This last few days I have once again strayed from the "Normal", if there is such a thing for me??, path and headed down the other one, you know the one I mean, where all things positive turn miraculously into negative and where trivial little irritations get blown up out of all proportion. In the scheme of things this is quite minor but none the less equally annoying. It's not been brought on by anything in particular but more so a culmination of lots of small annoyances such as the car and the lack of a bedroom/bathroom still and there's obviously the hot topic at the moment, your friend and mine, the one and only, Spell caster Of The Year 1978, Merlin. I guess if I had the time and felt extremely annoying then I would list all the tiny little other things that all together end up directing me down this bloody road but I don't particularly want to scare off anybody that's still remotely interested in reading about my rantings. Do you know, I wouldn't mind so much if the view along this road was halfway descent but it is far from it. It's more like driving through a dark, damp, dead straight, humungously long tunnel, but every now and then you can see what looks to be a light at the end of it. I seem to then go in slow motion towards it, in anticipation of this being the chance I have to break out, back into real life. Quite often though things are not always as they seem. It's a bit like the oasis in the dessert, because as I get nearer and nearer to the light and I begin to ready myself for normal life the damn light speeds up and then very quickly zooms past me, leaving me in this bloody tunnel for some more turmoil with only a view from my internal rear view mirror of some poor soul's backside screaming off down the same road I've just travelled. Occasionally though I do manage to get to the end and re-appear back into society a changed human being, not always for the better though as some of you might say, but changed from the experience none the less.
So, where does this leave me now?? Well, I suppose another couple of kicks up the bum from any interested parties will eventually do the trick and jettison me back to reality, let's hope hey??

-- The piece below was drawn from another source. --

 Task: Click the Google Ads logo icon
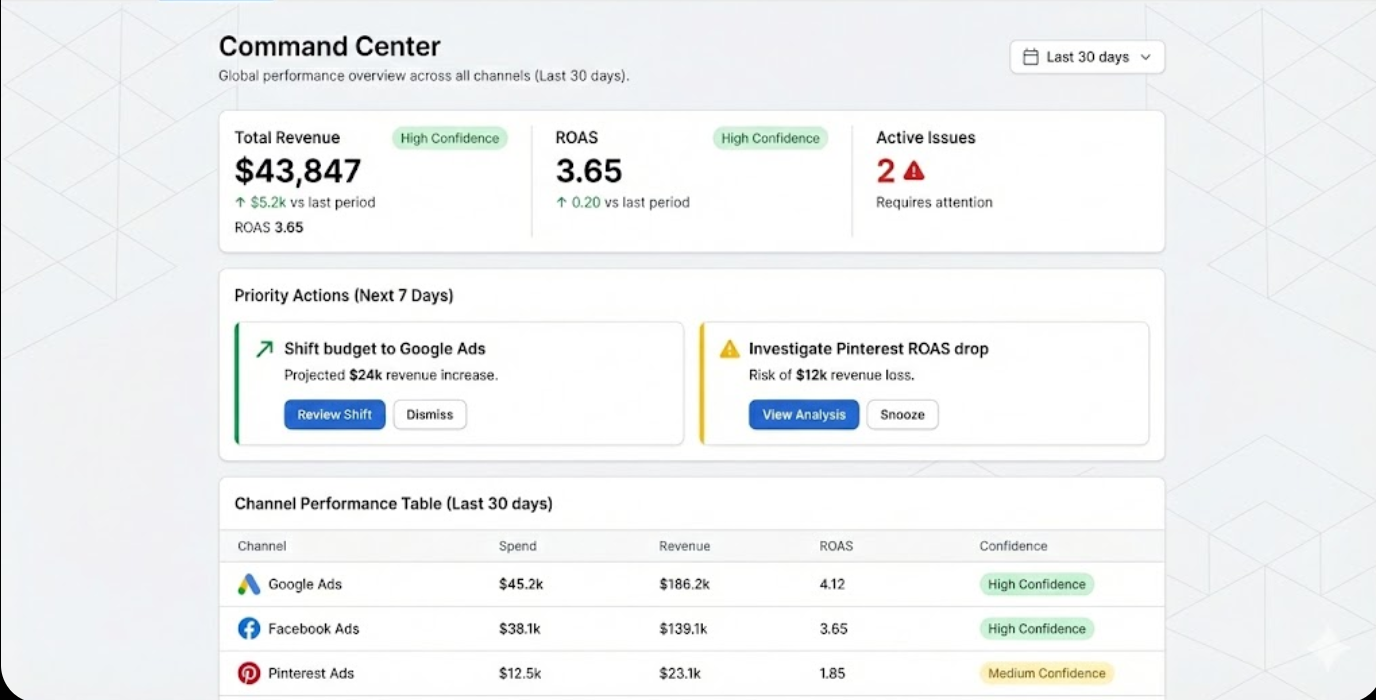249,585
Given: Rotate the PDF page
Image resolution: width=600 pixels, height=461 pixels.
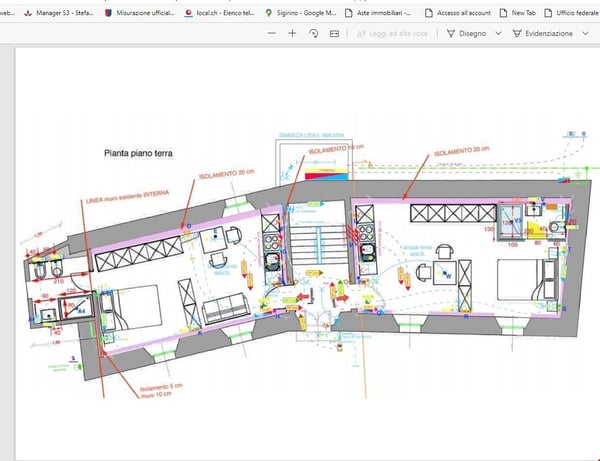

Some good news too so life's not all doom and gloom, I am booked in for a spell of the old favourite, "Respite" in a week or two, but this time with a huge difference. I am going to stay, for a week, at the lovely "Jane Hodge Hotel" in Cowbridge which is not only a Hotel and Leisure Complex instead of all the other respite centres which are set up more like Hospitals, but this place is absolutely outstanding, so I am very excited at the prospect. I will hopefully write a piece on it in the next few days as we went to have a look around the other day and in fact Judith said to me, "You can blinking stay at home and I'll come in here instead".